Description of the task: Copy the records below exactly, from the line containing "Task: Open the shopping bag icon" through the last line, and leave out every picture.

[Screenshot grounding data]
== Segment start ==

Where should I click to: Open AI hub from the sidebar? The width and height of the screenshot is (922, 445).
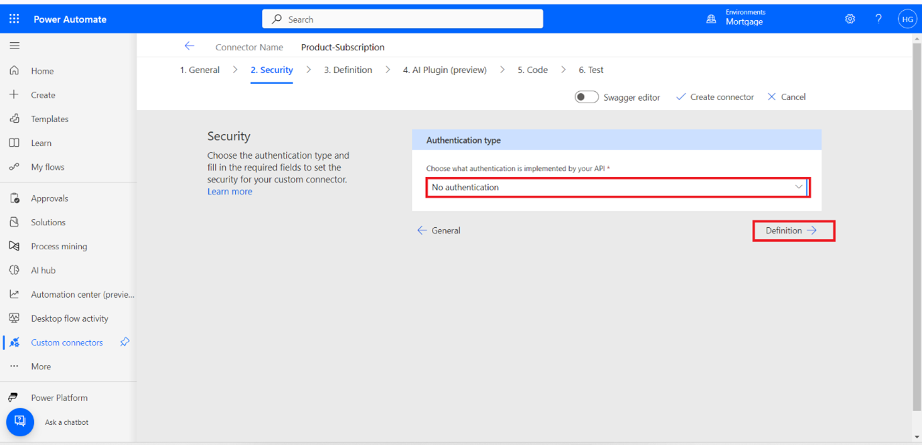pos(42,270)
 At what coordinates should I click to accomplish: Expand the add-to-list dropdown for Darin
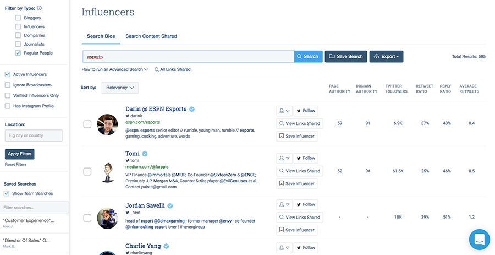284,111
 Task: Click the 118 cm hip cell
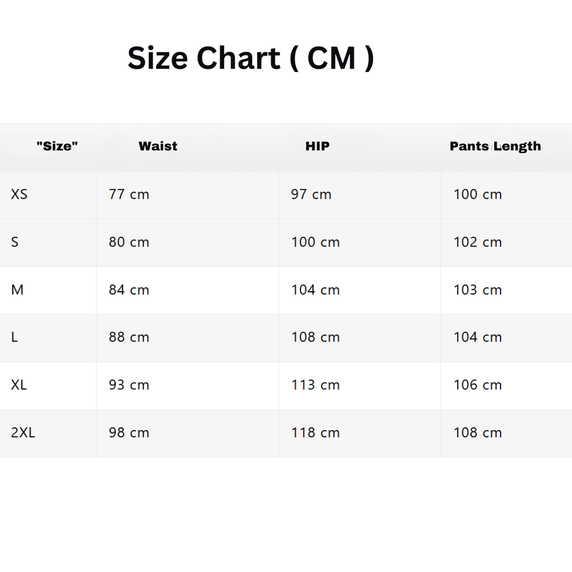[315, 433]
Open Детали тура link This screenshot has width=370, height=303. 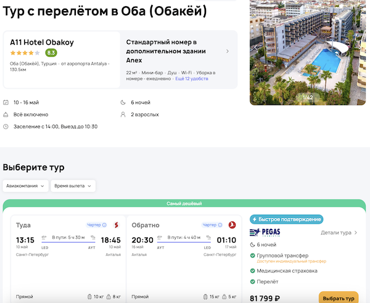tap(339, 233)
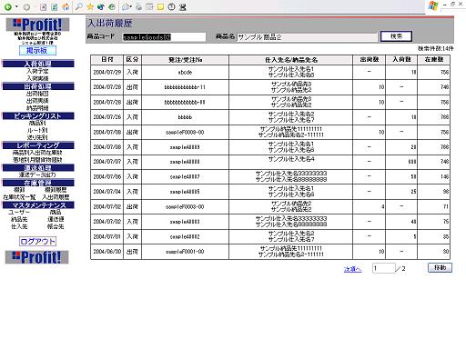Screen dimensions: 466x349
Task: Click the 商品コード input field
Action: (164, 37)
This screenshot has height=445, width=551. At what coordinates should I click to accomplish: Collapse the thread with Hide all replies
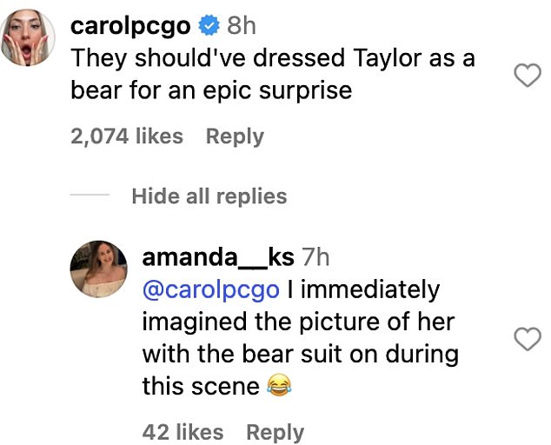click(x=209, y=196)
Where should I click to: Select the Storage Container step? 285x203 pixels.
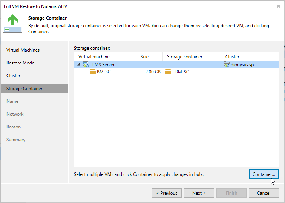tap(25, 89)
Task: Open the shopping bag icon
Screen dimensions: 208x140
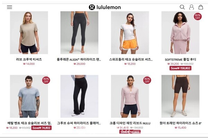Action: click(x=201, y=7)
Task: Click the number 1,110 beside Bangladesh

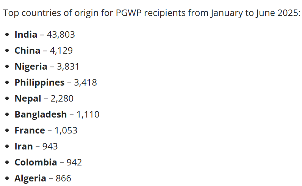Action: tap(88, 114)
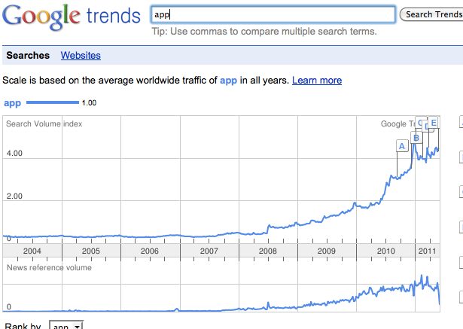The height and width of the screenshot is (329, 463).
Task: Select the 2008 year on the timeline
Action: [268, 251]
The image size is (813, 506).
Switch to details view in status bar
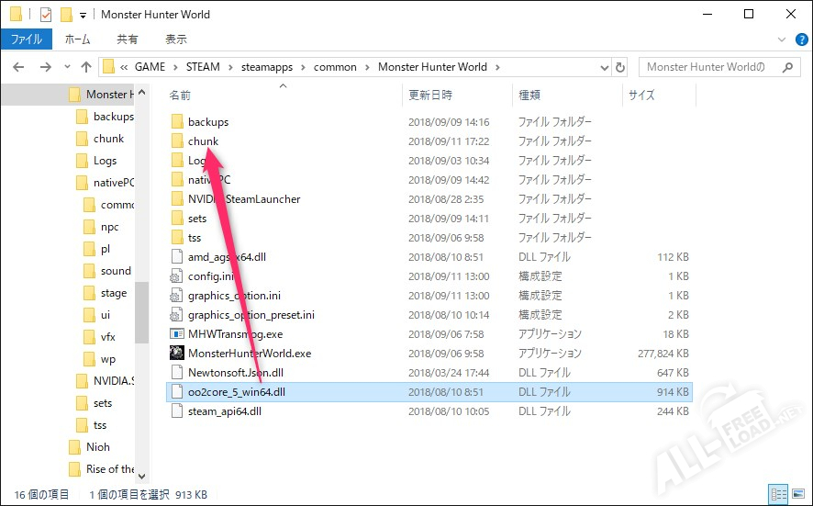tap(778, 494)
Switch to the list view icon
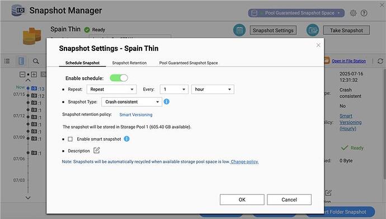Screen dimensions: 386x219 click(7, 61)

== Segment end ==

Expected answer:
Task: Open the shopping bag icon
Screen dimensions: 208x140
Action: click(x=201, y=7)
Task: Click the number 1,110 beside Bangladesh

Action: tap(88, 114)
The height and width of the screenshot is (329, 463).
Task: Select the 2008 year on the timeline
Action: [268, 251]
The image size is (813, 506).
Switch to details view in status bar
tap(778, 494)
Switch to the list view icon
Screen dimensions: 386x219 click(7, 61)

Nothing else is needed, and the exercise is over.